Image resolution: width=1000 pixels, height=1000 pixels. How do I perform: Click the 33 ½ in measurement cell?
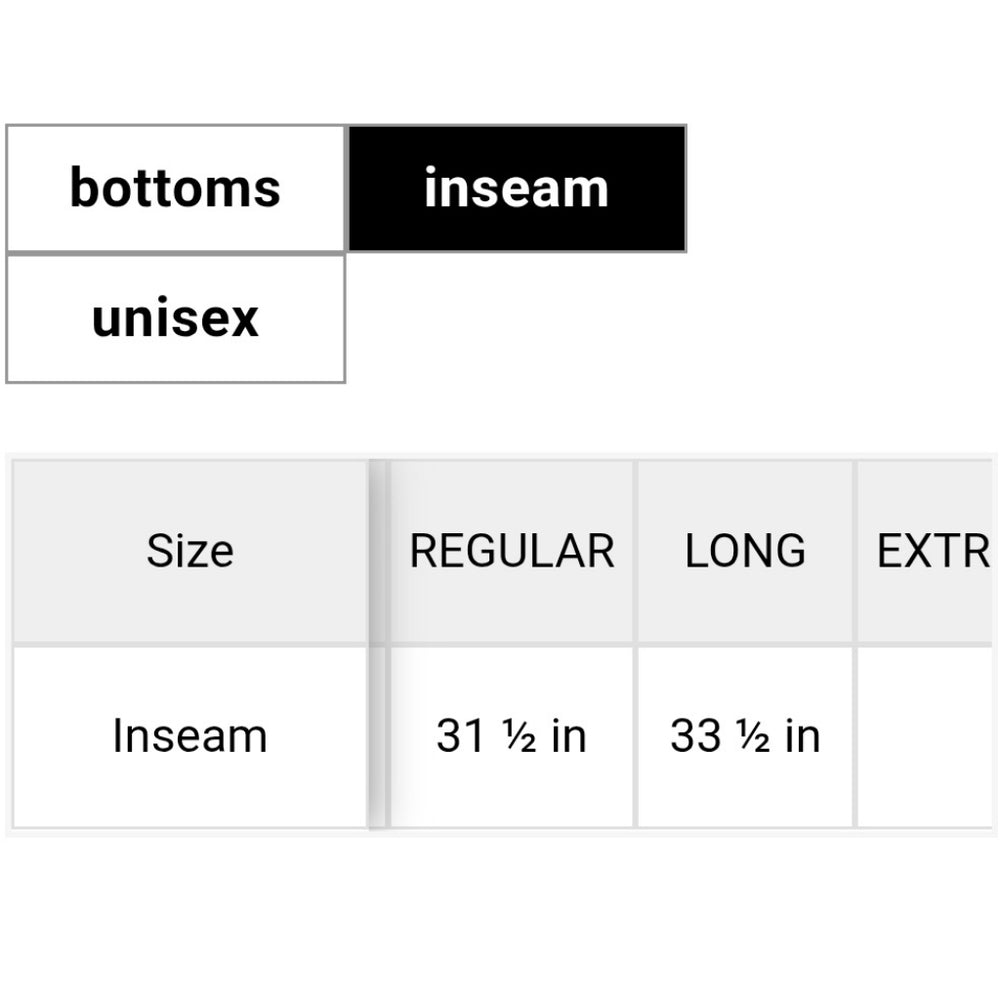tap(744, 737)
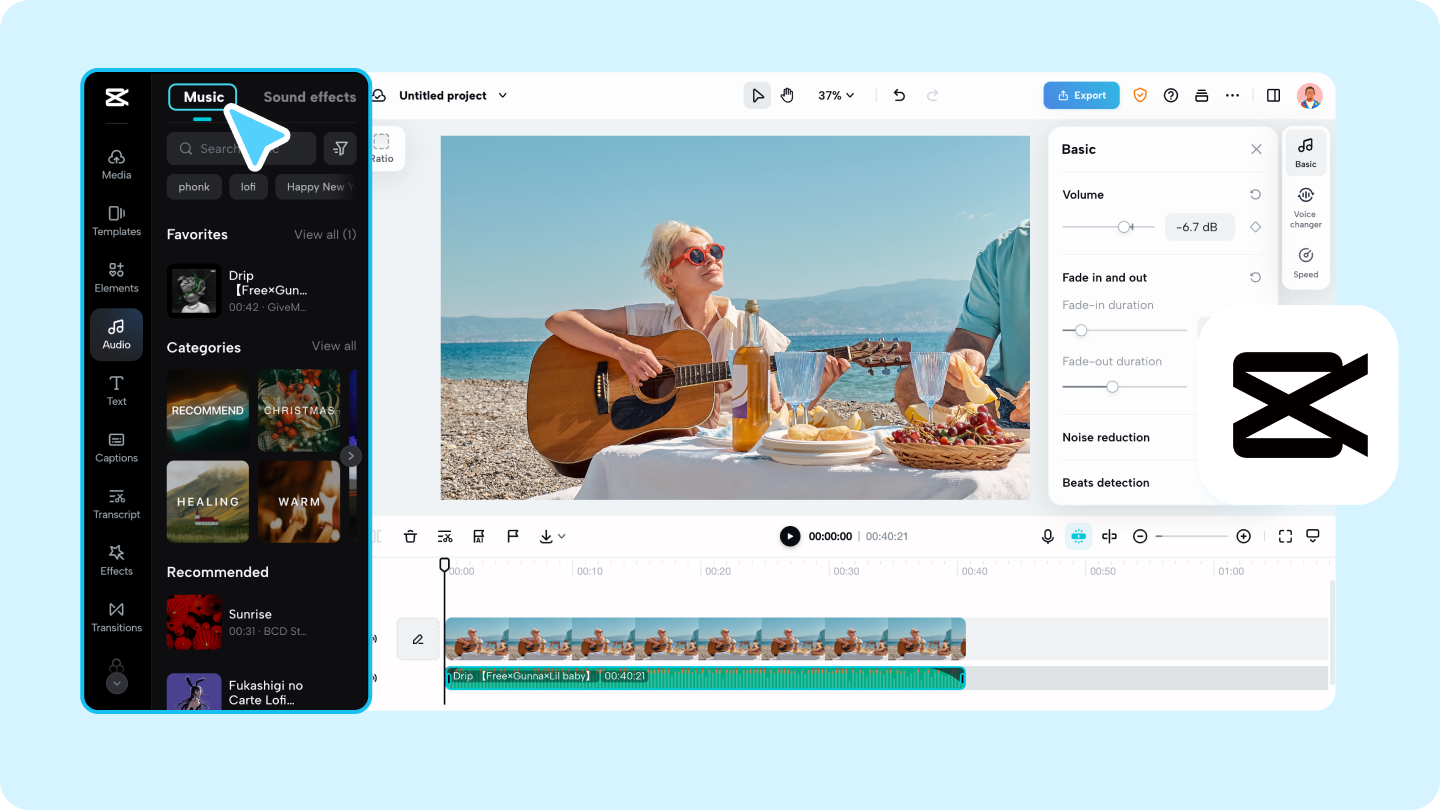Open the Templates panel
The height and width of the screenshot is (810, 1440).
[116, 220]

◆ ◆ ◆ ◆

ACTIVITY:
The expected output is the full material above, unaltered, with pictures removed.

THE COMPLETED TASK:
Image resolution: width=1000 pixels, height=1000 pixels. How do I perform: Click the 33 ½ in measurement cell?
tap(744, 737)
Open the Templates panel
The height and width of the screenshot is (810, 1440).
[116, 220]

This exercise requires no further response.